WHAT IS REQUIRED:
Write out, word for word, the part of the physics news excerpt below that begins at the words "Overall, I had" and stops after "student undergraduate conferences.".

DOCUMENT EXCERPT:
Overall, I had a tremendous experience in both the lab and on the streets of Paris. I can’t thank the National Science Foundation enough for providing me with the financial support for doing research in Paris as well as the University of Michigan for setting up the various lab experiences for the 13 students that took part in this opportunity. I am also extremely grateful for all of the professors in the NMU physics department who have helped me thus far in my physics career. I look forward to the many opportunities that I will now have in the future to share my research with others at student undergraduate conferences.
Erik Wisuri Interns at NASA
NMU Physics major, Erik Wisuri, interned this summer at NASA Goddard Space Flight Center's Wallops Flight Facility. At NASA, he worked with a scientist to develop software that can create new mathematical models for ocean microbial ecosystems using genetic algorithms.

EXTRACTED MATERIAL:
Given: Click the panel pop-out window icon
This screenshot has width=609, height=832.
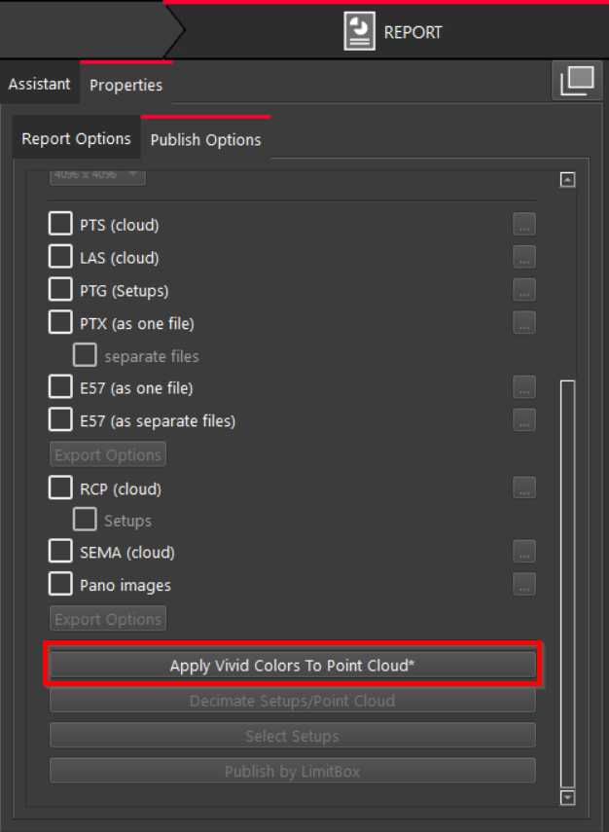Looking at the screenshot, I should [x=576, y=82].
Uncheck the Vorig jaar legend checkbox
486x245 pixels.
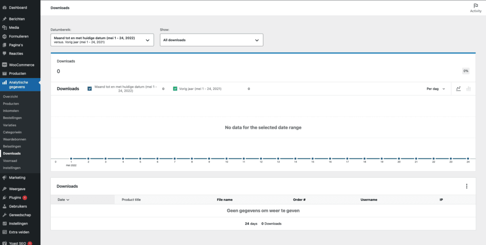point(175,89)
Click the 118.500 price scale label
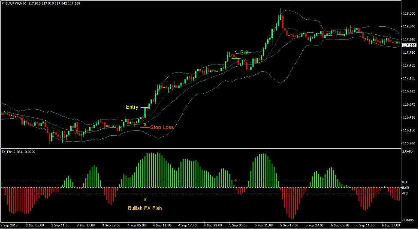 click(x=410, y=13)
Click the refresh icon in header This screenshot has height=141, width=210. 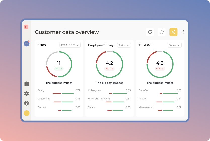150,32
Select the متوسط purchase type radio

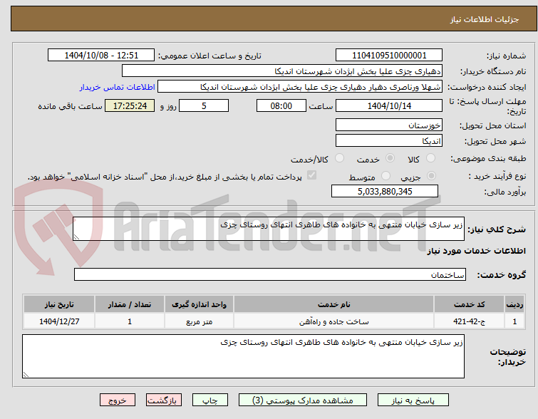click(x=386, y=176)
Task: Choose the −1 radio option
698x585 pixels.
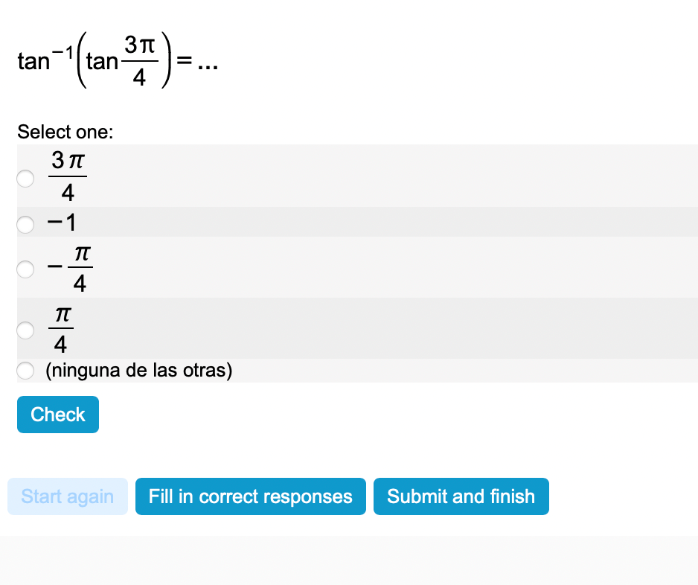Action: click(26, 223)
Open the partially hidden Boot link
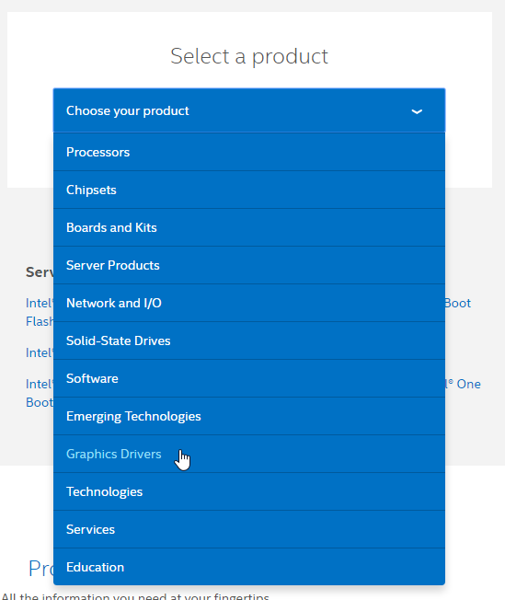505x600 pixels. click(x=458, y=303)
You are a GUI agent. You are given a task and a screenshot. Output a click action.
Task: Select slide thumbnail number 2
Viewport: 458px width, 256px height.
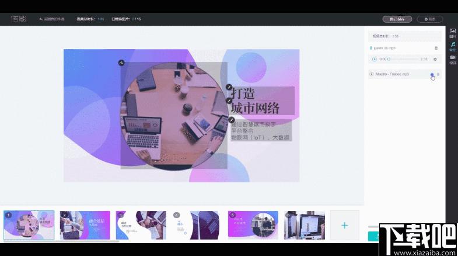click(x=85, y=225)
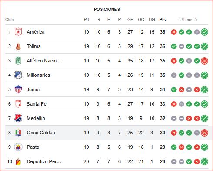Open the Tolima team name link
The image size is (213, 171).
33,46
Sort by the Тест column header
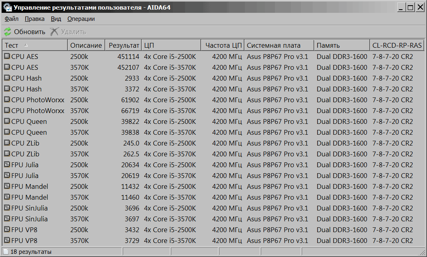The height and width of the screenshot is (257, 427). 35,45
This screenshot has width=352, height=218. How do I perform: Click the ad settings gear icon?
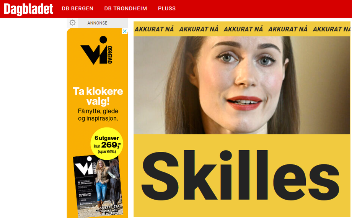click(x=73, y=23)
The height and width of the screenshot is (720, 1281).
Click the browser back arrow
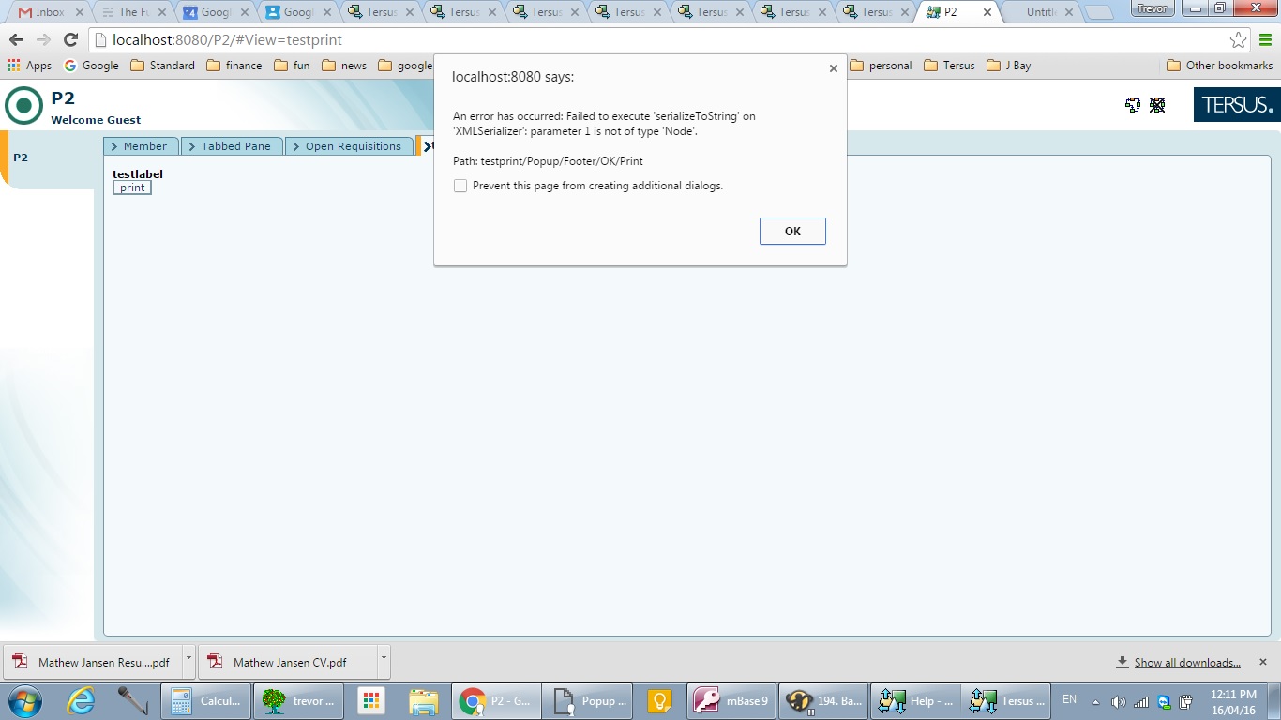(16, 40)
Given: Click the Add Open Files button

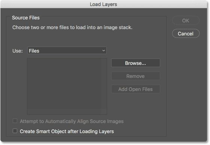Looking at the screenshot, I should [136, 89].
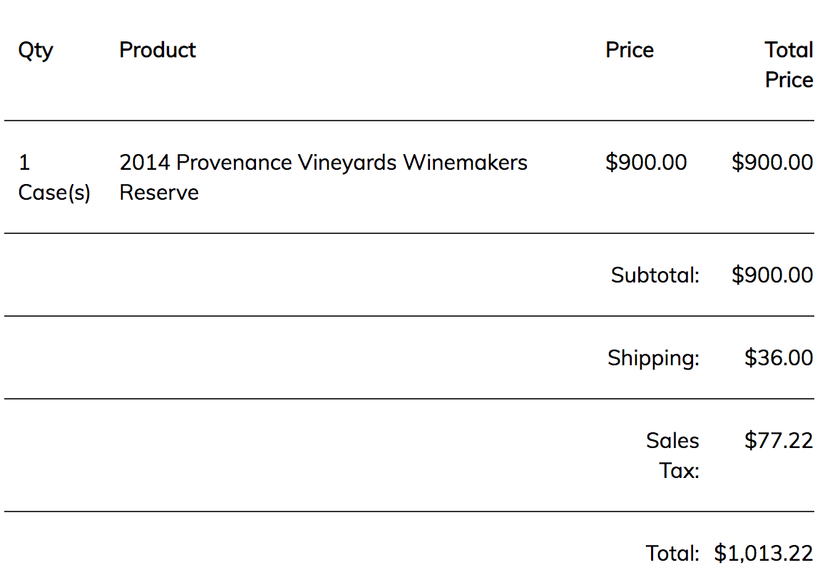Click the divider between Subtotal and Shipping rows
Image resolution: width=820 pixels, height=575 pixels.
(409, 316)
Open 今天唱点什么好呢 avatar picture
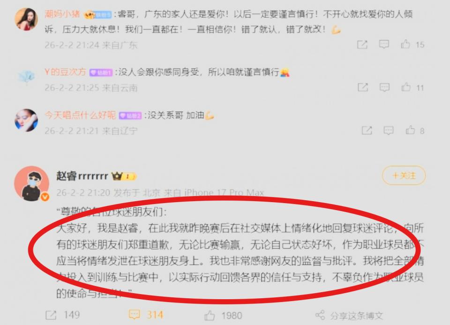This screenshot has height=325, width=450. click(x=26, y=121)
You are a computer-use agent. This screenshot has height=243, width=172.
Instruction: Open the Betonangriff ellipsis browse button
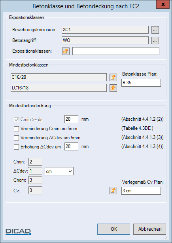click(x=155, y=40)
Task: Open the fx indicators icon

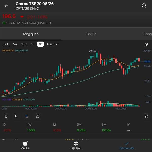Action: (x=6, y=116)
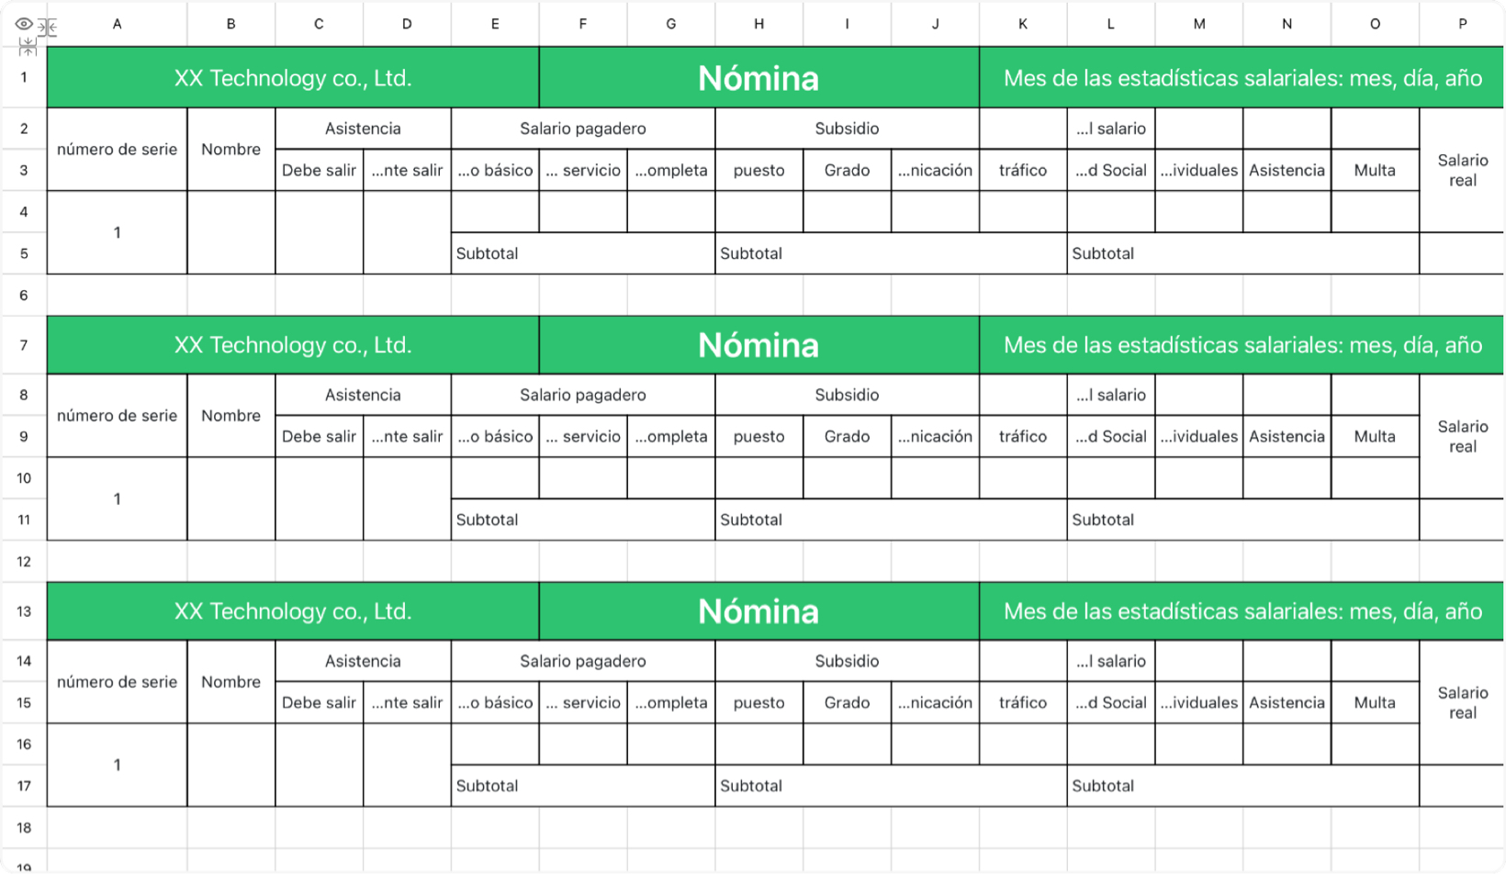
Task: Click Salario pagadero header in row 2
Action: click(583, 129)
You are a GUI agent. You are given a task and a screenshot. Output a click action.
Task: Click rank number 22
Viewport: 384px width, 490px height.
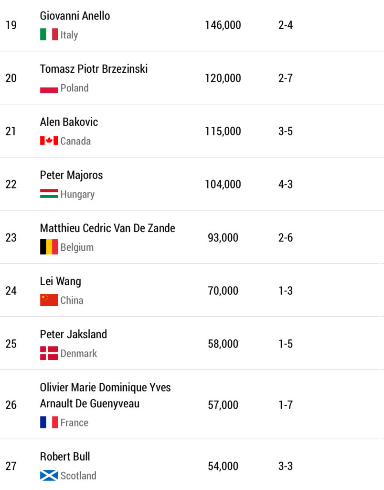click(11, 184)
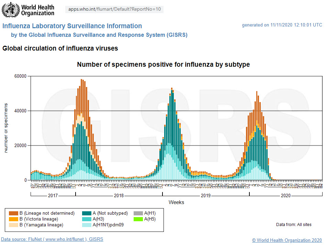
Task: Open the © World Health Organization 2020 link
Action: (x=287, y=240)
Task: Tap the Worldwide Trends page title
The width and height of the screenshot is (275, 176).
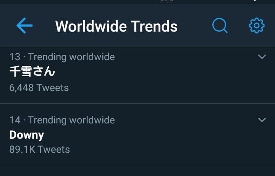Action: [x=116, y=26]
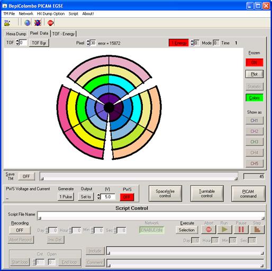Toggle Save TM OFF button

click(x=26, y=176)
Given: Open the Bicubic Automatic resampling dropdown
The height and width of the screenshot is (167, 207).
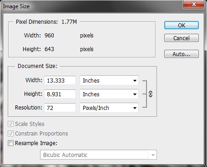Looking at the screenshot, I should (98, 155).
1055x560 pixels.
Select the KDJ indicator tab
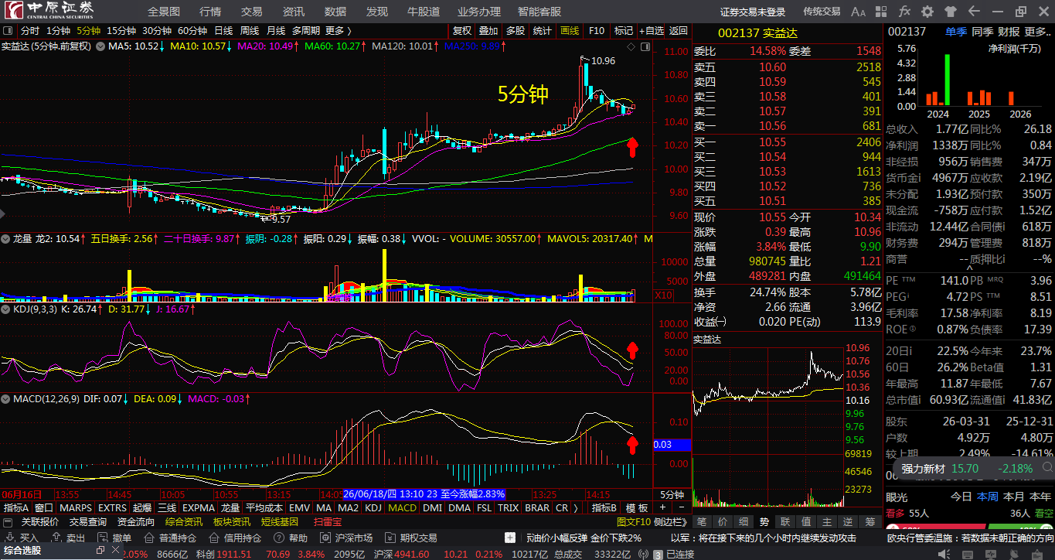373,508
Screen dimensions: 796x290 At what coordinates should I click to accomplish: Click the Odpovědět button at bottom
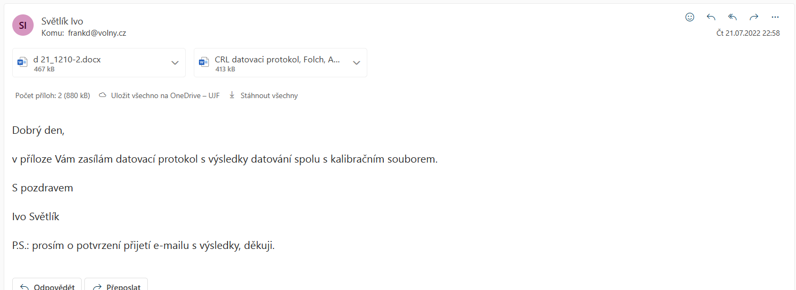click(x=47, y=284)
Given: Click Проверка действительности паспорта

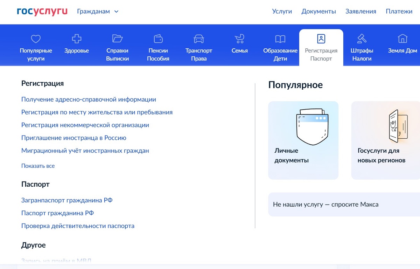Looking at the screenshot, I should coord(77,226).
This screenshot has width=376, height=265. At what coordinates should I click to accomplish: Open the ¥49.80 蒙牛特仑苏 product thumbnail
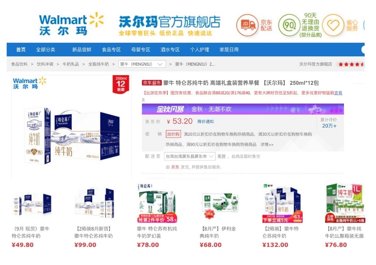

EXPECTED OUTPUT:
Overall, I had a tremendous experience in both the lab and on the streets of Paris. I can’t thank the National Science Foundation enough for providing me with the financial support for doing research in Paris as well as the University of Michigan for setting up the various lab experiences for the 13 students that took part in this opportunity. I am also extremely grateful for all of the professors in the NMU physics department who have helped me thus far in my physics career. I look forward to the many opportunities that I will now have in the future to share my research with others at student undergraduate conferences.